Thursday, April 21, 2011

THE AUGURIES OF EASTER

Easter Sunday was a schmear of chocolate rabbits, colored eggs, jelly beans, the resurrection of Christ, speckled malted milk bird-eggs, Cadbury eggs, chocolate eggs--a veritable horn of high-caloric plenty replete with green plastic grass. This overflowing cornucopia would be followed by a sumptuous dinner of baked ham and Mom's raisin sauce, later to be replaced by Dad's plum sauce, and a long train of side-dishes, baked beans and roasted potatoes and candied yams and maybe even an Italian specialty or two.
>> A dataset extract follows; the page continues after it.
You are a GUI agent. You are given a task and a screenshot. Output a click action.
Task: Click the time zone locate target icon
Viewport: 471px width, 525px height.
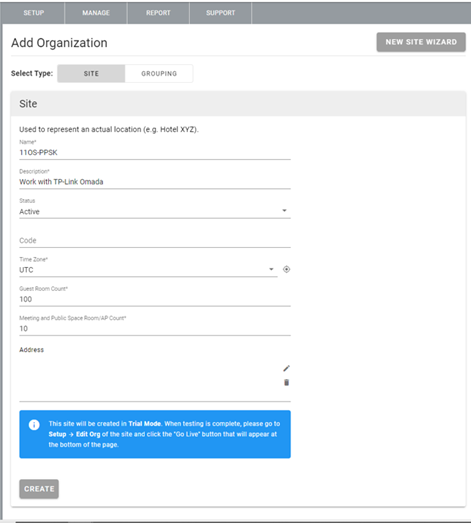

It was a lot of food, and other than that brief resurrection and getting frog-marched to 11:45 mass (this was a "holy day of obligation," perhaps the holiest), the day required an appetite. Before dinner, the kids would have an Easter egg hunt (kids only, along with a few meddling adults intent on teaching the merits of cheating) while the rest of us gradually entered a sugar coma by late morning or early afternoon. Easter required stamina, and if you made it to dinner--and a refill of healthy protein and carbohydrates--you would probably be able to slide right into an evening of two-fisted drinking and competitive pie-eating. Amateurs--generally the current boyfriends of cousins--would be left by the wayside as the serious eaters tore into pies the size of manhole covers. In case the pies were slow to be presented, there were cookies and candies placed within arm's reach--a good thing, since by this time nobody was capable of moving very far. By now, we'd assumed the shape and proportion of Easter Eggs. Belts might be loosened, ballasts shifted, and there might even be a couple unexpected expulsions of wind. By this time tempers would grow testy and Mom might wheel out the good stuff--an aged cognac, say, or some special whiskey not distilled in Hood River--the good stuff, and we would respectfully raise our glasses and enjoy a toast to Jesus and his Merry Men. The jokes would be getting funnier by now, and the jibes would be zinging, and the thin-skinned might bristle, but it would nearly be time for a midnight snack. At midnight, Mom would finally take a break from the kitchen and the rest of the roly-poly celebrants would have one more treat before heading off to bed (or to the roll-out couch/bed in the back room) for a night of deep, deep holiday sleep and perhaps dreams of pagan spring festivities and symbols of rebirth. Ah, Easter!